The false claim originated in a tweet (archived here) posted by an account using the name "CNN Breaking News." The account's Twitter handle is actually @thetroopsNFL, and it is not associated with CNN. The tweet "BREAKING: virus outbreak in the following states" read:
Michigan (89,375 confirmed cases)
North Dakota (8,737)
10,000 confirmed deaths
CDC advises those in these states to stay home today if older than 55
While Twitter will likely remove this tweet quickly, here is a screenshot:
The U.S. Centers for Disease Control and Prevention provides daily updates on coronavirus cases and deaths in the United States at this webpage:
- Total cases: 647
- Total deaths: 25
- Jurisdictions reporting cases: 36 (includes District of Columbia)
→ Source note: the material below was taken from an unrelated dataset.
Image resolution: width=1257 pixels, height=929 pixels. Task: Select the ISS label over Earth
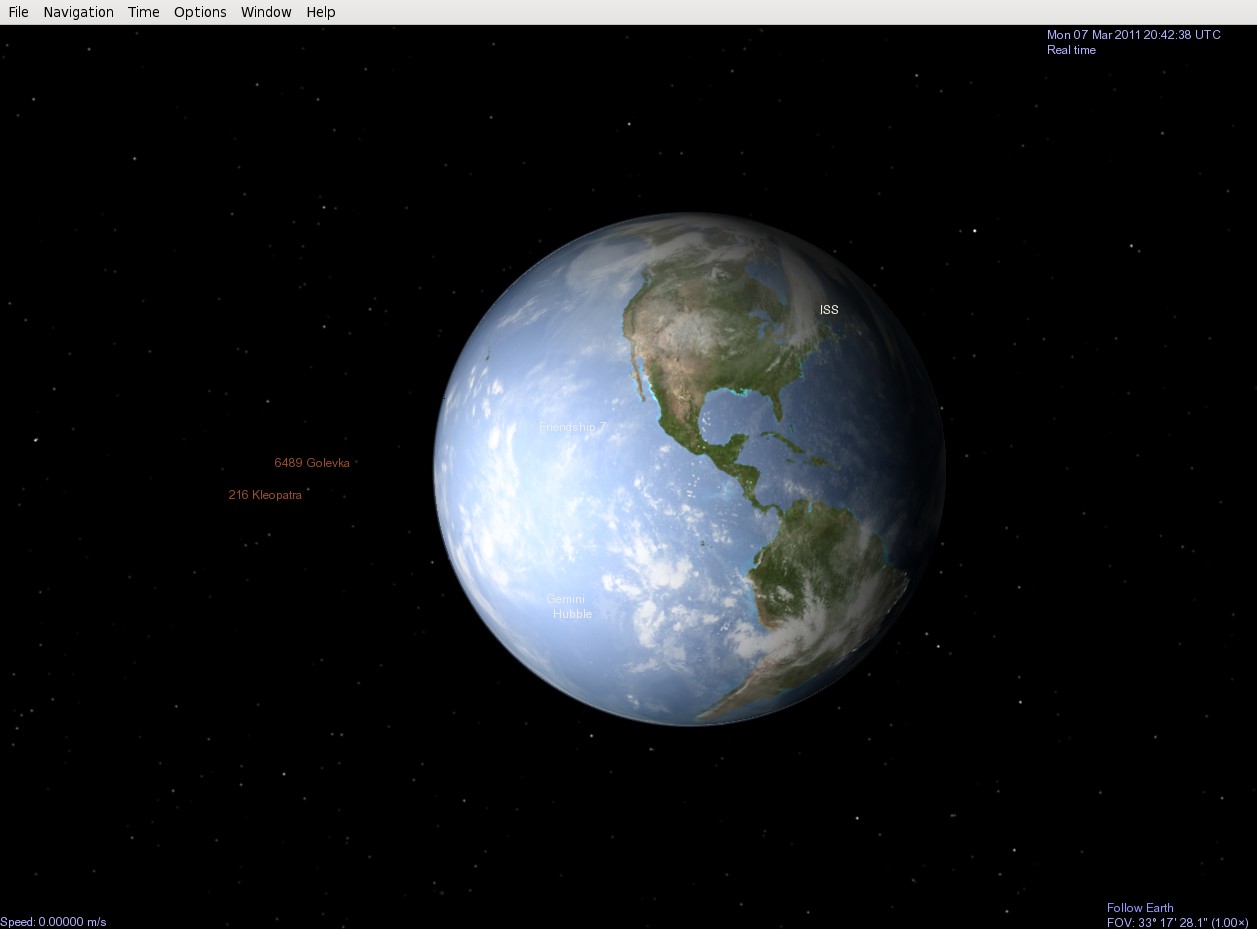[x=829, y=310]
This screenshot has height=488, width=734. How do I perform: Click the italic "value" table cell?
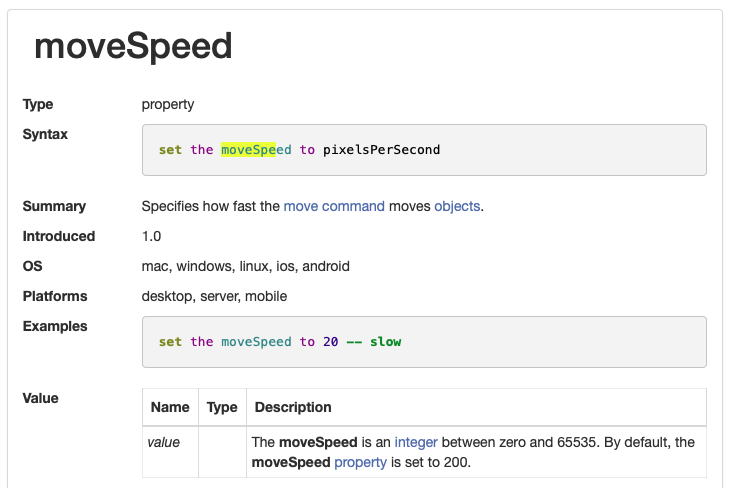164,442
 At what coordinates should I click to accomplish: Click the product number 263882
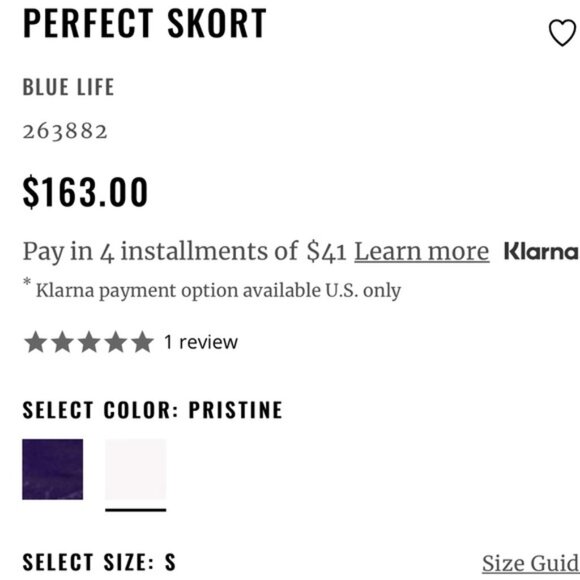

* Data include both confirmed and presumptive positive cases of COVID-19 reported to CDC or tested at CDC since January 21, 2020, with the exception of testing results for persons repatriated to the United States from Wuhan, China and Japan. State and local public health departments are now testing and publicly reporting their cases. In the event of a discrepancy between CDC cases and cases reported by state and local public health officials, data reported by states should be considered the most up to date.
The Twitter account @thetroopsNFL was established in 2011 and, until recently, it claimed to be the account of a gynocologist, Dr. Louis Skunt.
Our research found no real Dr. Lewis Skunt, although a reserve image search revealed the profile image was a stock photo available here.
Some users caught on early that this was a hoax, suggesting it was an attempt at voter suppression in the states where primaries were being held on March 10, 2020. The tweet specifically targeted people aged 55 and older - who, according to studies, are more prone to vote than other populations.